I was in kindergarten the first time I remember feeling jealous of a classmate because she had something I did not have. It was not a cool toy. Instead, she had the one thing I had always wanted: she had a mother. More specifically, she had a mother she could depend on who packed her lunch and was there every day to pick her up from school. They seemed so connected to each other, and I could not remember the last time I had even seen my mother in person.

Growing up, I was always told that my mother was “sick,” and there was little explanation beyond that. It was not until I was a teenager that I realized that her being “sick” meant “struggling with addiction.” During my mother’s rare moments of sobriety, she was briefly in my life, and then she was gone the moment she relapsed, leaving me behind to deal with the emotional aftermath of her broken promises. Still, I secretly held out hope that I would eventually have the relationship I so desperately wanted. One day she would get better, and she would have a true place in my life.
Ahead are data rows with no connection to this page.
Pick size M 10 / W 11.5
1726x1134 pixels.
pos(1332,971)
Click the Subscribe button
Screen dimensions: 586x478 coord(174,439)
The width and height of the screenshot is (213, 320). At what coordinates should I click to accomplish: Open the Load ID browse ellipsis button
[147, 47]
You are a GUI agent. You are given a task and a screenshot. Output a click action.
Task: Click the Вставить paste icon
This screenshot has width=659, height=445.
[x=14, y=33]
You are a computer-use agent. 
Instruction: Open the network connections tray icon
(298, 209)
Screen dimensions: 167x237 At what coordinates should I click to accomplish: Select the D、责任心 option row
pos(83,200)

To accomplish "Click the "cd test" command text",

It was a late summer night in 2006 when I witnessed a rare occurrence; my mother walking down the street just a mile from where I lived. I was in the car with my dad, and rather than pulling over to say hello, I watched from the window as she took a seat on the curb behind the local grocery store. She had never made time for me. In fact, she did not even recognize me when I had last seen her, a year prior to this night. I was not going to leave myself vulnerable to that type of rejection again. I was not going to give her another chance to break a promise.

It was less than 12 hours later that I got the call that she had been killed. She was shot dead in the very spot I had seen her last. I remember sobbing uncontrollably as I was suddenly overcome with the gravity of intense sadness and loss. At the same time, I berated myself for becoming emotional over the loss of someone who had let me down so many times. I felt immense guilt that I did not do anything to prevent her from being killed when I had been so close by just hours before. But mostly, I was angry at her for leaving when I was a young child and never making things right between us. My feelings were a mix of irrationality and confusion, but at the time, I was 15 years old, and I was not fully capable of handling a loss of this magnitude.
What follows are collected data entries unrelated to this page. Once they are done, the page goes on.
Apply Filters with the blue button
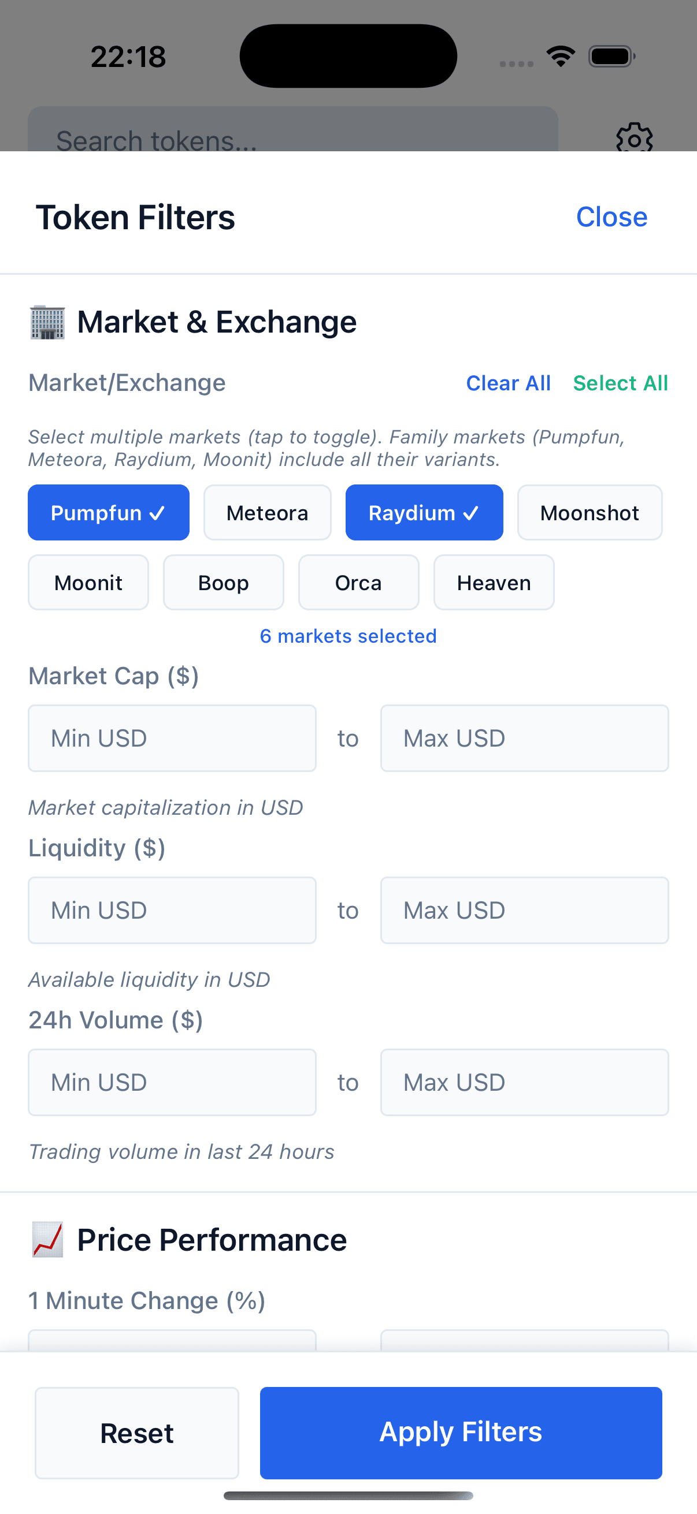The image size is (697, 1514). tap(461, 1433)
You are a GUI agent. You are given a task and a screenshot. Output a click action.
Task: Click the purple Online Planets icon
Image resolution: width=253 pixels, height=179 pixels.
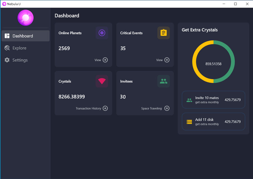(102, 33)
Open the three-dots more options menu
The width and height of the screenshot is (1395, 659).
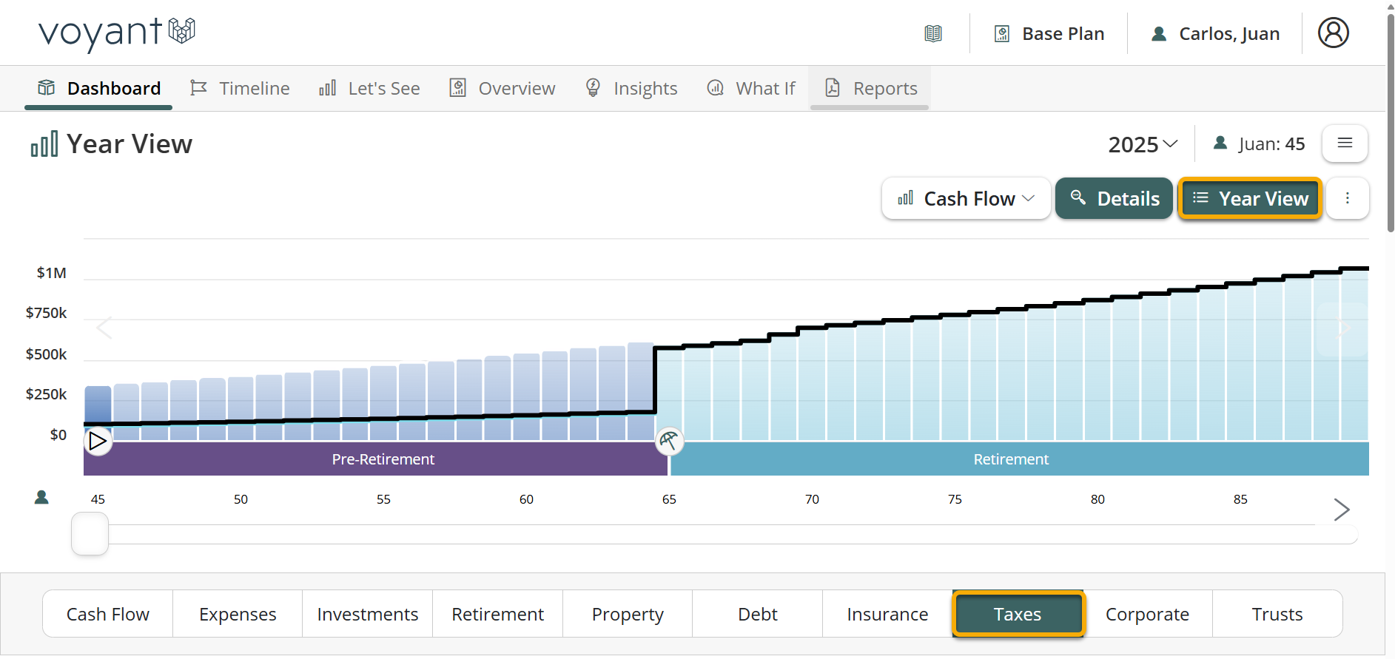pyautogui.click(x=1347, y=198)
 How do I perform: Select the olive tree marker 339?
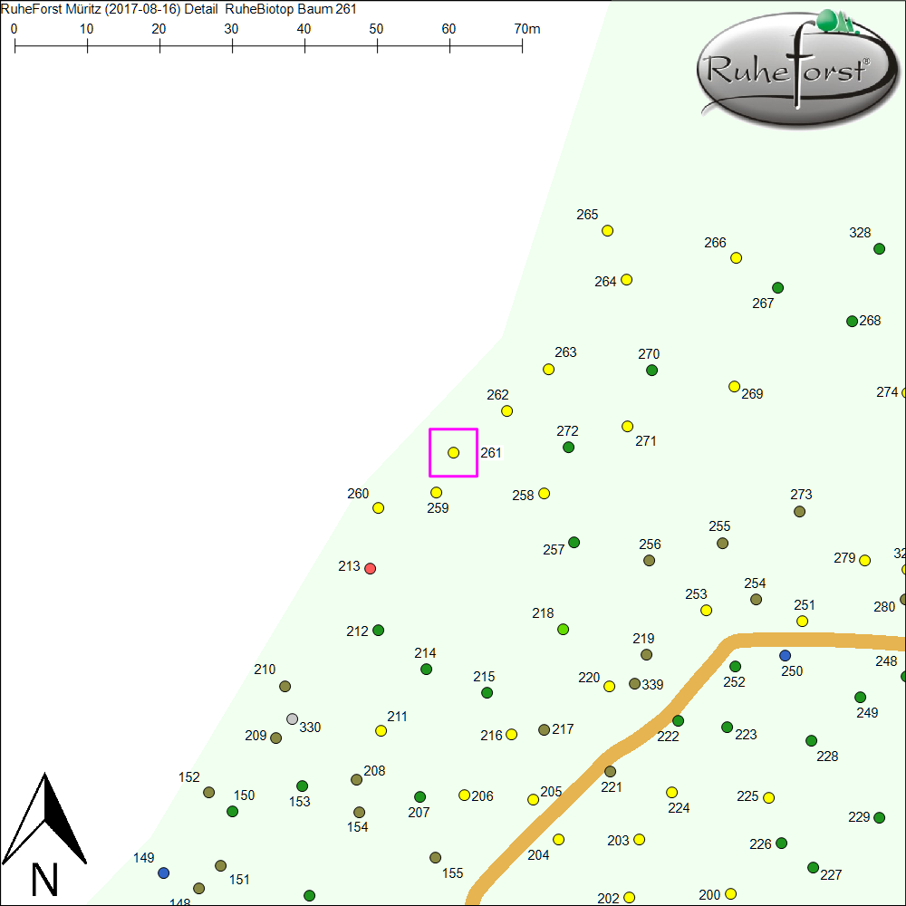tap(634, 683)
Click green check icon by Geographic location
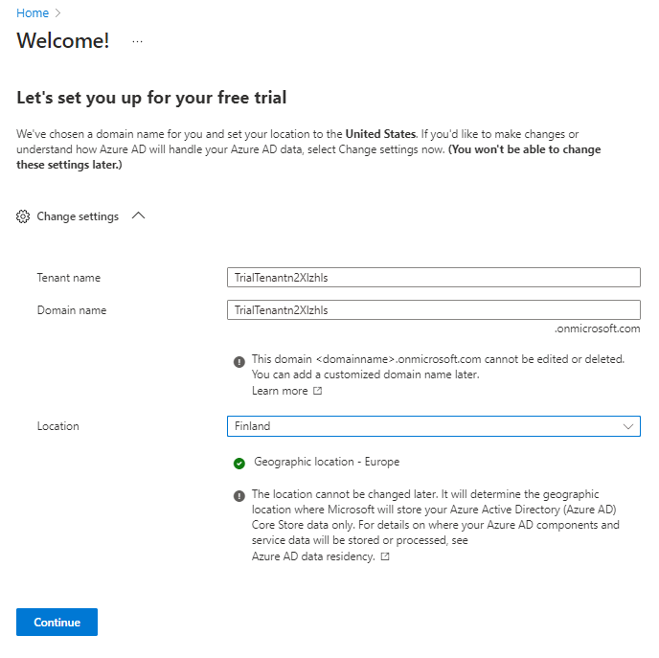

My mother’s funeral came and went. It was an unseasonably warm October day, and I stayed home from school to attend the graveside service. There were no speeches read, no songs dedicated to her memory, and a grand total of nine mourners in attendance, including myself. The casket was simply lowered into the ground, mechanically and impersonally, and I stood a few feet away from it all, determined not to cry. My resolve was quickly broken, though, and I found myself once again overcome with a sadness I did not understand. After the funeral, I brushed my feelings off and went back to school the next day as if nothing had happened. Nobody knew I had taken a day off for my mother’s funeral; nobody at school even knew she had died.

Eventually, the person responsible for killing my mother was caught, and the time soon came for this man to answer for what he had done. It was then that I made the decision to give an impact statement at his sentencing. As I stood less than 10 feet away from the man responsible for ending my mother’s life, my hands shook and my voice cracked, but I forced myself to speak. As soon as I finished reading my statement, I was once again in tears and angry at myself for not remaining stoic and unmoved. This was supposed to be my opportunity for closure. I was supposed to walk out of the courtroom feeling prepared to move on from what had happened. Instead, I left feeling even more closed off and unsettled than I had before. I returned to school the next day, and once again, I did not tell anyone where I had been.

In the years that followed, I became quite familiar with anger. Anger at my mother for abandoning me, first as an infant and then permanently as a teenager. Anger at the man who took her life, as well as the lives of two other innocent people on that fateful day. And mostly, anger at myself for not being able to process my true emotions and find the closure that I so desperately longed for and deserved.

It was almost a decade later that I realized the anger I was feeling was actually grief in disguise. I had experienced a loss that was so profound, so beyond the scope of anything I was prepared to handle, and anger was my default emotion. I understood anger and I knew how to feel it.

Over time, as my life grew and changed, though, I started to feel empathy for my mother and the person that she was, struggles and all. I realized her life was not easy, and she was limited in what she could provide for me emotionally. She was so full of her sickness that there was little space for anything else. I learned to talk about my loss, and not just with my therapist. I began to see my mother as a whole, individual person, rather than only seeing the ways her life impacted mine.

Grief does not lessen over time, it just gets more familiar. You learn to live with the constant dull ache and a sadness so profound that you cannot give it a name. Grief bleeds into every aspect of your life, demanding to be felt. Every day I grieve the loss of my mother. I mourn the person that she was, I mourn the person she was not, but mostly, I mourn the relationship we never got to have.